# Apache internal dummy connection



## hurricane_sh (Jul 18, 2012)

My Apache main log file has tons of messages like below, it happens almost every second. Some web pages said it can be eliminated by adjusting MinSpareServers and MinSpareServers, but I didn't see any improvement after lots of test, I also tested TimeOut, MaxClients and KeepAliveTimeout, they didn't seem to make differences either.

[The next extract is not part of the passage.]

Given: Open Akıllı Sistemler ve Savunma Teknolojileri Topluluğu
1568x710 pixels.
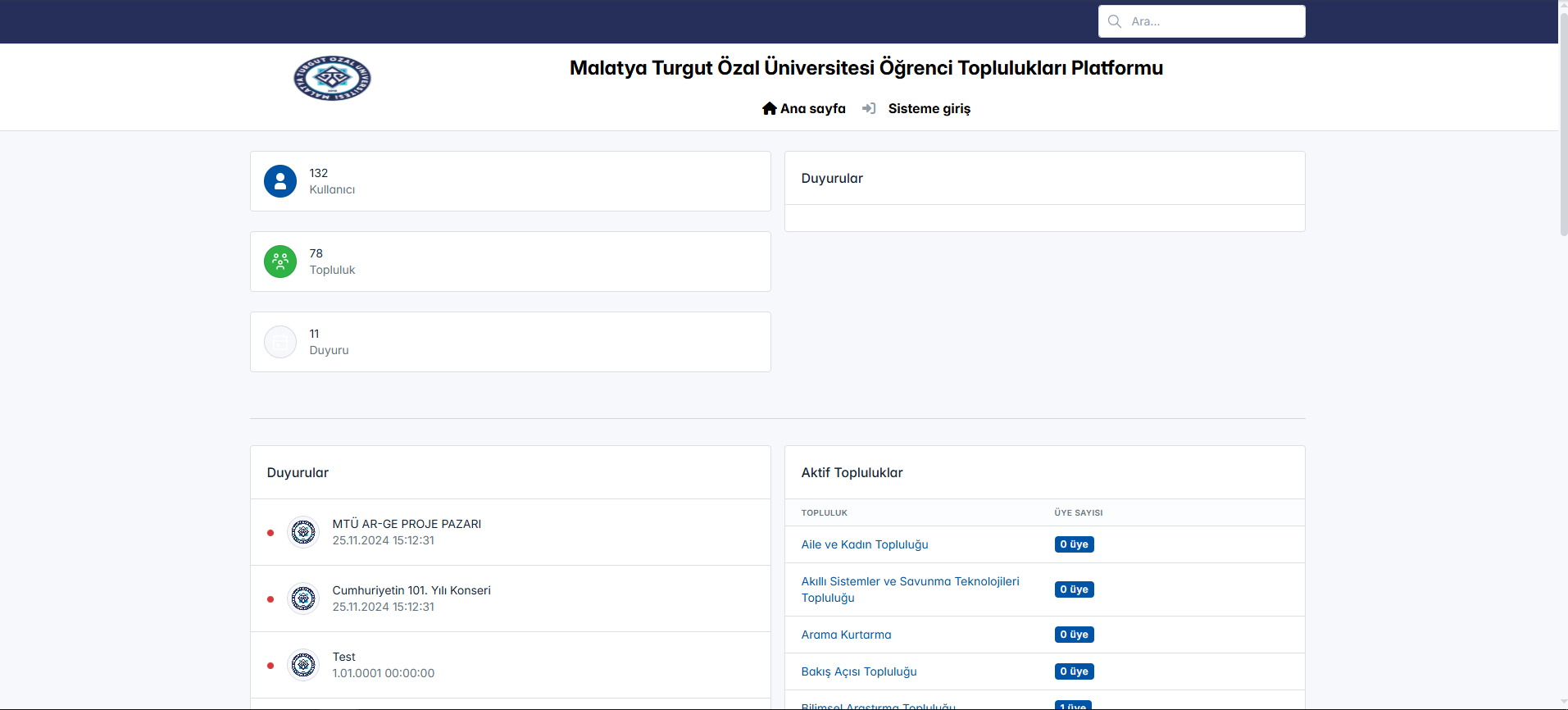Looking at the screenshot, I should pos(910,589).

Are these messages suggesting something is wrong with the Apache configuration? How can I fix it? Thanks!

I'm using Apache/2.2.22


```
127.0.0.1 - - [18/Jul/2012:08:45:18 -0700] "OPTIONS * HTTP/1.0" 200 - "-" "Apache (internal dummy connection)"
127.0.0.1 - - [18/Jul/2012:08:45:19 -0700] "OPTIONS * HTTP/1.0" 200 - "-" "Apache (internal dummy connection)"
127.0.0.1 - - [18/Jul/2012:08:45:20 -0700] "OPTIONS * HTTP/1.0" 200 - "-" "Apache (internal dummy connection)"
127.0.0.1 - - [18/Jul/2012:08:45:21 -0700] "OPTIONS * HTTP/1.0" 200 - "-" "Apache (internal dummy connection)"
127.0.0.1 - - [18/Jul/2012:08:45:22 -0700] "OPTIONS * HTTP/1.0" 200 - "-" "Apache (internal dummy connection)"
127.0.0.1 - - [18/Jul/2012:08:45:39 -0700] "OPTIONS * HTTP/1.0" 200 - "-" "Apache (internal dummy connection)"
127.0.0.1 - - [18/Jul/2012:08:45:40 -0700] "OPTIONS * HTTP/1.0" 200 - "-" "Apache (internal dummy connection)"
127.0.0.1 - - [18/Jul/2012:08:45:41 -0700] "OPTIONS * HTTP/1.0" 200 - "-" "Apache (internal dummy connection)"
```


----------



## SirDice (Jul 19, 2012)

hurricane_sh said:
			
		

> Are these messages suggesting something is wrong with the Apache configuration?


Quite the contrary, they indicate everything is working as it should.


----------